**Given task:** Give the lines from the one containing "1017x1018 pixels. How" to the one containing "(x=60, y=85)" as a Markdown table with the columns No. and Text. Number each row and leave out blank lines.

**Records to use:**

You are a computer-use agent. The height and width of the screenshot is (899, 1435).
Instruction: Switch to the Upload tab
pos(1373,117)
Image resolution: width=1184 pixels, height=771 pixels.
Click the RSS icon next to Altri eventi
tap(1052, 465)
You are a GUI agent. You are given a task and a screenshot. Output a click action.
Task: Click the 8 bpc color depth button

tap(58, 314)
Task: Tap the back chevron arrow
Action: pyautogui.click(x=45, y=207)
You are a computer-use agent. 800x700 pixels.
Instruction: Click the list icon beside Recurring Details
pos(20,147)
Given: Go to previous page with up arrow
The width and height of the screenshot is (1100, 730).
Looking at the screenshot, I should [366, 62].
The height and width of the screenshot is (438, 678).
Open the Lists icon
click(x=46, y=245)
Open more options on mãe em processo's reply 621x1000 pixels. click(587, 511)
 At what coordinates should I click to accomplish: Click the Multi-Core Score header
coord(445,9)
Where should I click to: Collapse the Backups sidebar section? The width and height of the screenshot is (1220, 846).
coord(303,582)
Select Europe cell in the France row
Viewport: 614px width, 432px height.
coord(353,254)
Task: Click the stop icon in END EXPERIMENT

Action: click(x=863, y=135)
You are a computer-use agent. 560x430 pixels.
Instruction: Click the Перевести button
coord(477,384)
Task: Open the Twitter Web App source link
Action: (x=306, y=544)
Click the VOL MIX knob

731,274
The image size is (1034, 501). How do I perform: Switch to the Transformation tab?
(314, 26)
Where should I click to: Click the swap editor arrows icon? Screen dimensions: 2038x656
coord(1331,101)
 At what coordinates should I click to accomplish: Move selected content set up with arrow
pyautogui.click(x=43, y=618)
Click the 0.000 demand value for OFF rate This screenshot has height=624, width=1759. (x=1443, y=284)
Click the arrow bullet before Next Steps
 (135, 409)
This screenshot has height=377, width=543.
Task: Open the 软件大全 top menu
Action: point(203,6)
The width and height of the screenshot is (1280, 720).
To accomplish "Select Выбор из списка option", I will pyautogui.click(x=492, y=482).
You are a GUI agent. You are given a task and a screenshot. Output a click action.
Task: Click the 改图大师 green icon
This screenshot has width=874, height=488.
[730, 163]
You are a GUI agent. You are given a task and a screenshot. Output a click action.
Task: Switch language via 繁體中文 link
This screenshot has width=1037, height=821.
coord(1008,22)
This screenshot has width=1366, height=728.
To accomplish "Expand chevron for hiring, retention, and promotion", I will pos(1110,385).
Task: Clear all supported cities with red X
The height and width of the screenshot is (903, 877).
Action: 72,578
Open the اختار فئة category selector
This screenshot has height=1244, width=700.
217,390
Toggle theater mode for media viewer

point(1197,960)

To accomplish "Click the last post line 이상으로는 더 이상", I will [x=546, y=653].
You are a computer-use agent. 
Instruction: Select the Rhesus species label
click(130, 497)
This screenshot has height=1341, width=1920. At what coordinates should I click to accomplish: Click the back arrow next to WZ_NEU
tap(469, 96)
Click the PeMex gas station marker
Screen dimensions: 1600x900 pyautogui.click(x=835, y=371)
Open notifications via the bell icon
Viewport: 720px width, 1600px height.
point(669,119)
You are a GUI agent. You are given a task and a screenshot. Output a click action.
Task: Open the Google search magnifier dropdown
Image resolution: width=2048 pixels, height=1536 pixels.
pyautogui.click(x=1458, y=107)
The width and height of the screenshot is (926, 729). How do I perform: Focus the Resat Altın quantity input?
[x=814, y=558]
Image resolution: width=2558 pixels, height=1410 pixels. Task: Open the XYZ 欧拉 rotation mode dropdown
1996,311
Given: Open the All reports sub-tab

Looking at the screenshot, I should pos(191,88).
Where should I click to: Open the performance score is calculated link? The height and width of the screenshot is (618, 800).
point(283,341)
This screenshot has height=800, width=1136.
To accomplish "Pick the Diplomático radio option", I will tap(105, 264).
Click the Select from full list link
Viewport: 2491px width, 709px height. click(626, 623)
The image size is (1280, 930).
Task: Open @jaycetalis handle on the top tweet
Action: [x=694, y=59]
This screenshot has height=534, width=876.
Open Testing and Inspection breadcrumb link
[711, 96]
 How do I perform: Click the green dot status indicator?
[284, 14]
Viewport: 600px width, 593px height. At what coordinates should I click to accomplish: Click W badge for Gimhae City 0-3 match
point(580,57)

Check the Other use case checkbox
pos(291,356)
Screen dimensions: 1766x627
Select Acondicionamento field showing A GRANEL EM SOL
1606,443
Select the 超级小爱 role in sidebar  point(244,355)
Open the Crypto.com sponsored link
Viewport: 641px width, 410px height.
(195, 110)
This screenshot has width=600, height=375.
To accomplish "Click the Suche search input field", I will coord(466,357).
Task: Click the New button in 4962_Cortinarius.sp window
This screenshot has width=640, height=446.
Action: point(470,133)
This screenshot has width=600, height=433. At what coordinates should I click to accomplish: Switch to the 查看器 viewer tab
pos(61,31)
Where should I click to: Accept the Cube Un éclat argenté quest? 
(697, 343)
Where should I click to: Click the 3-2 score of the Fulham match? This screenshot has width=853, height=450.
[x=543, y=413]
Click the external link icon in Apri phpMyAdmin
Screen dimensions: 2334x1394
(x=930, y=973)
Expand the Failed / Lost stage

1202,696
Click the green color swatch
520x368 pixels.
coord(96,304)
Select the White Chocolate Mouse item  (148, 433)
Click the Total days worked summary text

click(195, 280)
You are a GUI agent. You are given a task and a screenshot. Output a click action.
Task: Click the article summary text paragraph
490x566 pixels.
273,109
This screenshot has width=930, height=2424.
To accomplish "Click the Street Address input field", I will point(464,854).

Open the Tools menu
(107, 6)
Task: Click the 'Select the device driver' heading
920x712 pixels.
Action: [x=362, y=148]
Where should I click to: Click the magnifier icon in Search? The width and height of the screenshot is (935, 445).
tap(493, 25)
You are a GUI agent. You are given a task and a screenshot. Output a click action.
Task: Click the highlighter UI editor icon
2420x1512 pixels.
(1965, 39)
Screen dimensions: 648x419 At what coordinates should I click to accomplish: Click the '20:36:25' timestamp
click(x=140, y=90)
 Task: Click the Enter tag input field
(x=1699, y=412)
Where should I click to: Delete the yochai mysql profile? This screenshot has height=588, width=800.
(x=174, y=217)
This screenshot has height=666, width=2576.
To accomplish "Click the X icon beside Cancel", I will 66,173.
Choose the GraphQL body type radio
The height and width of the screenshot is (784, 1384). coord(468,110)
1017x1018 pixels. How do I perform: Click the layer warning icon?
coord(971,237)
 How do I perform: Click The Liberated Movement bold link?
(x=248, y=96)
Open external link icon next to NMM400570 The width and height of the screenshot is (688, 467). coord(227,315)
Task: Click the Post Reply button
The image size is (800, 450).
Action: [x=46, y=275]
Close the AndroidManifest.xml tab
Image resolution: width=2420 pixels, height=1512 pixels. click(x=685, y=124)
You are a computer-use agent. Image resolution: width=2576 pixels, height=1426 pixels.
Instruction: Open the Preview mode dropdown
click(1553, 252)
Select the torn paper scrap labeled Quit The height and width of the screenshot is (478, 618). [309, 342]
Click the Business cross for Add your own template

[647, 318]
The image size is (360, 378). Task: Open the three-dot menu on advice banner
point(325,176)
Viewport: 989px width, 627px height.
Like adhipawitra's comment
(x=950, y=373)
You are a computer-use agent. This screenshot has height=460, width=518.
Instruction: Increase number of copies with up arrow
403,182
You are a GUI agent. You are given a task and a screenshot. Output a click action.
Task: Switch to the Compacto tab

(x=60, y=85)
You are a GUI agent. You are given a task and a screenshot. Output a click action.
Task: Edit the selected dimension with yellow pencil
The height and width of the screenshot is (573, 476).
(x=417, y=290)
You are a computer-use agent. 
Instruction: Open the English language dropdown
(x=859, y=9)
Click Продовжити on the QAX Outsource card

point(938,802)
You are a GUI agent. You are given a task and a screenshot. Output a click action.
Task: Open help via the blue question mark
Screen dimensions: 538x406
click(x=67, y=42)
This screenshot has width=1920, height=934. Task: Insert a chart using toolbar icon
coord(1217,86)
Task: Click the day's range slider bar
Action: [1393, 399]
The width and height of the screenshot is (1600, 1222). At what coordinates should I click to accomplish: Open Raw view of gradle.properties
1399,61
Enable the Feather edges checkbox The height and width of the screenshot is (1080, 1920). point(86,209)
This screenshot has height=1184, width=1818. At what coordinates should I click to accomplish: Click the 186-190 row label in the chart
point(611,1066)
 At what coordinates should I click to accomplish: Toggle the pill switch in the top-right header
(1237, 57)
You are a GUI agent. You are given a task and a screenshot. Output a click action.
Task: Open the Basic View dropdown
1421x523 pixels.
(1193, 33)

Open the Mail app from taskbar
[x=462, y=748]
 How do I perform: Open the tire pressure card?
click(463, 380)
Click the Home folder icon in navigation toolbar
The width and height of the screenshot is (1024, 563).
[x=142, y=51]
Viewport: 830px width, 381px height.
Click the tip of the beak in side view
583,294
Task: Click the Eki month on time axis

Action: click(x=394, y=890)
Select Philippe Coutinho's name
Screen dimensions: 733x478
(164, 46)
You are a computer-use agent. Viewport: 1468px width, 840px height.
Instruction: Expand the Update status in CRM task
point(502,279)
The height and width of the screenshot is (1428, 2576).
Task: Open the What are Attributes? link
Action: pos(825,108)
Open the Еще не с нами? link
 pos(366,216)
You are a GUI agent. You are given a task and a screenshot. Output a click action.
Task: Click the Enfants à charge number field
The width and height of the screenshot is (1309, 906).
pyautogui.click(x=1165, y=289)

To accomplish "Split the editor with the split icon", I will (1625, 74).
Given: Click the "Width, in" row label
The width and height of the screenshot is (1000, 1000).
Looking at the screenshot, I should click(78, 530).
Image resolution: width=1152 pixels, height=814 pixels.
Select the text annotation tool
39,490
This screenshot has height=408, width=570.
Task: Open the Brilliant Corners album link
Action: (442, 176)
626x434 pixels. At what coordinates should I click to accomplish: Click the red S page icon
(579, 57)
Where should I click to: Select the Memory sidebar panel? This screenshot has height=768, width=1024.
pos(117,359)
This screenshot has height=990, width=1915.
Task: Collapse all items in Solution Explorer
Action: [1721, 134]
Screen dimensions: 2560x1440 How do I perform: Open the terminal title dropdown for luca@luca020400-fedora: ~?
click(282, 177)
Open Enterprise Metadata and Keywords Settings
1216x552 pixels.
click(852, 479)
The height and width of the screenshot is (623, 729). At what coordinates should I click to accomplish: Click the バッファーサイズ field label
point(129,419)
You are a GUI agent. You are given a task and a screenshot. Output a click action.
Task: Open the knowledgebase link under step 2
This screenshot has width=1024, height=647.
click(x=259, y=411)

**Answer for the task:**
| No. | Text |
|---|---|
| 1 | 1017x1018 pixels. How do I perform: Click the layer warning icon? |
| 2 | coord(971,237) |
| 3 |  How do I perform: Click The Liberated Movement bold link? |
| 4 | (x=248, y=96) |
| 5 | Open external link icon next to NMM400570 The width and height of the screenshot is (688, 467). coord(227,315) |
| 6 | Task: Click the Post Reply button |
| 7 | The image size is (800, 450). |
| 8 | Action: [x=46, y=275] |
| 9 | Close the AndroidManifest.xml tab |
| 10 | Image resolution: width=2420 pixels, height=1512 pixels. click(x=685, y=124) |
| 11 | You are a computer-use agent. Image resolution: width=2576 pixels, height=1426 pixels. |
| 12 | Instruction: Open the Preview mode dropdown |
| 13 | click(1553, 252) |
| 14 | Select the torn paper scrap labeled Quit The height and width of the screenshot is (478, 618). [309, 342] |
| 15 | Click the Business cross for Add your own template |
| 16 | [647, 318] |
| 17 | The image size is (360, 378). Task: Open the three-dot menu on advice banner |
| 18 | point(325,176) |
| 19 | Viewport: 989px width, 627px height. |
| 20 | Like adhipawitra's comment |
| 21 | (x=950, y=373) |
| 22 | You are a computer-use agent. This screenshot has height=460, width=518. |
| 23 | Instruction: Increase number of copies with up arrow |
| 24 | 403,182 |
| 25 | You are a GUI agent. You are given a task and a screenshot. Output a click action. |
| 26 | Task: Switch to the Compacto tab |
| 27 | (x=60, y=85) |